É o mesmo modo ameaçador de sempre. Desde nossa adolescência é assim. O mesmo tom de voz, a mesma frase, o mesmo fedor de álcool, e ainda mais corpulento. Sua pretensão de me fazer seu eterno serviçal vem sendo minada pela minha dedicação ao muay thai, mas resolvo obedecer. Ela me importa, sempre desejei domar aquela insensatez sexual. Quando deslizo a mão em seu pescoço, pressionando a jugular, a pele macia morna, percebo que minhas chances de ser um homem realizado foram extirpadas.
- Deixe-a como está, ela está morta, pode sangrar à vontade.
É curioso notar, machões não passam de crianças mimadas. Logo se desmancham em choro convulsivo e sussurros negatórios. Não há bom senso que explique por que ela o admirava. Ligo para o 190 e saio para dar comida ao gatinho dela, Laerte, que, espero, me ficará de companhia.

28/04/2005 – 21/05/2005

Sunday, September 14, 2008

Suicídio Passional

Traído pelo inconsciente, fiz com que ela percebesse que ainda estava preso ao passado que renegava. Na noite em que finalmente começou a rolar, após muito insistir até que ela se ligasse em mim, entrei na rua errada. Mania idiota de pegar atalhos. Era a rua da Camila. Ela perguntou por que virei no rumo oposto da rua dela. Disse que me distraí, que a conversa estava tão boa e que estava tão feliz que nem estava prestando atenção no que fazia. Acho que até colou. Meia volta e três quarteirões depois, a força do hábito fode tudo de novo. Entrei na rua da Mariana, que era vizinha na rua de cima. Ela sabia sobre nós com certeza, foi mais recente. Desta vez ela não disse nada a não ser um tchau ao descer. O beijo foi na testa. Não atendeu o celular no dia seguinte. Uma semana depois me tratou com frieza, depois voltou a me tratar bem, o que foi irritante. Nunca mais falamos sobre nós ou sobre isso. Parei de olhar na cara dela e foi o fim daquilo.

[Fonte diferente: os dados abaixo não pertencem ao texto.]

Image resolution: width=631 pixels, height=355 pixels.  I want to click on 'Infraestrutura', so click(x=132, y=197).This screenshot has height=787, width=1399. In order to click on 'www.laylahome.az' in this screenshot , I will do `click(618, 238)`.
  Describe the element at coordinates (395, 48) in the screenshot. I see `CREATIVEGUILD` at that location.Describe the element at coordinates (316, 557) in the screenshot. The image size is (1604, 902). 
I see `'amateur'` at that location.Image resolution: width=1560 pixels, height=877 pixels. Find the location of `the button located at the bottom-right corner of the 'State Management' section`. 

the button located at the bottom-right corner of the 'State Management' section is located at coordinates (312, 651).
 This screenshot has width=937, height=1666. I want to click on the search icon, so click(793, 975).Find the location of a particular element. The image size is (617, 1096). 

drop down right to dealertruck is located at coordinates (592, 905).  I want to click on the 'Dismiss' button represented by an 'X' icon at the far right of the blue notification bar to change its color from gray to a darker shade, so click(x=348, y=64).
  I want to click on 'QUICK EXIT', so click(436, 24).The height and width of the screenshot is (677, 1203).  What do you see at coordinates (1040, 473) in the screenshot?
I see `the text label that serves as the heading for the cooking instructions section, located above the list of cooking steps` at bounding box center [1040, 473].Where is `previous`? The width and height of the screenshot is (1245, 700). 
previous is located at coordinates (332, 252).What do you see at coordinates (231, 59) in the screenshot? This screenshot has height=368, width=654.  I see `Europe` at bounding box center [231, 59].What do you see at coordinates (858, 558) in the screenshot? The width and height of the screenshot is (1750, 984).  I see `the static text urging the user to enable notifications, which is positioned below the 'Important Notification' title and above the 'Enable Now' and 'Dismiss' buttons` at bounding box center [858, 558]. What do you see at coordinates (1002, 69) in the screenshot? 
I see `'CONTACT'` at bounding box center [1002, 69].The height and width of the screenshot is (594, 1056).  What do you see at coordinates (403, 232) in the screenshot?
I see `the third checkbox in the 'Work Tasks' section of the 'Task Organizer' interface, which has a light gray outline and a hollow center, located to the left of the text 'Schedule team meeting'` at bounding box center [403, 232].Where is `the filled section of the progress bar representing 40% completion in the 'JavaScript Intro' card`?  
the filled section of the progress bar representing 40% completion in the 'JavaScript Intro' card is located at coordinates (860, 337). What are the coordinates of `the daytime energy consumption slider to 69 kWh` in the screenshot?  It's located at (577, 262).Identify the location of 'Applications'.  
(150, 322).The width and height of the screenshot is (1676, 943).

Sunday, September 07, 2008

Zine

Há três anos, recebi a última carta de um fanzineiro, pedindo para trocar zines e tal. Escrevi um e-mail, falando para ela (era uma fanzineira, na verdade) mandasse um exemplar do zine dela. Recebi, esqueci onde o coloquei e acabei lendo apenas uma entrevista. Sequer lembro quem era o entrevistado. Não devia ser nada importante. Aquela cara que mandei foi a última pois não mandei um Descanse em Paz – este era o nome do meu zine – para a menina.
Eu me mudei para outra cidade e minha família comprou uma casa, conseguindo enfim zerar o aluguel. Mesmo assim, não consigo entender como essa menina descobriu meu endereço novo. Seu nome é Valéria e só me lembrei dela devido ao zine que ela mandou e que eu desprezei. Achei que ela ia me cobrar exemplares, mas o pior foi o que li depois. Era uma carta de suicídio. Na hora desacreditei. Passaram-se alguns dias e não conseguia mais pensar no trabalho, estava assombrado por aquela folha, preenchida frente e verso com mágoas, decepções e rejeições. Era sobre pessoas que não conhecia, mas não conhecia entender como elas os conhecera, se eram namorados, amigos, irmãos, sei lá. Com aquilo na cabeça, viajei até o endereço constante na carta. Verifiquei nos meus arquivos que ela era de Goiás, mas aquela carta era de Porto Velho. Pedi uma semana de folga que estavam me devendo e fui para lá. Ao chegar, a mãe me disse que ela havia morrido fazia dois anos. Foi suicídio, mas a mãe queimou a carta original. A que eu recebi era psicografada e me foi enviada por Júlia, uma amiga de Valéria, que a enviou em seu nome e com o endereço da sua mãe. Para quê isso eu não sei, mas a viagem foi legal e ao voltar acabei o zine que havia deixado parado e enviei uma cópia para a mãe dela.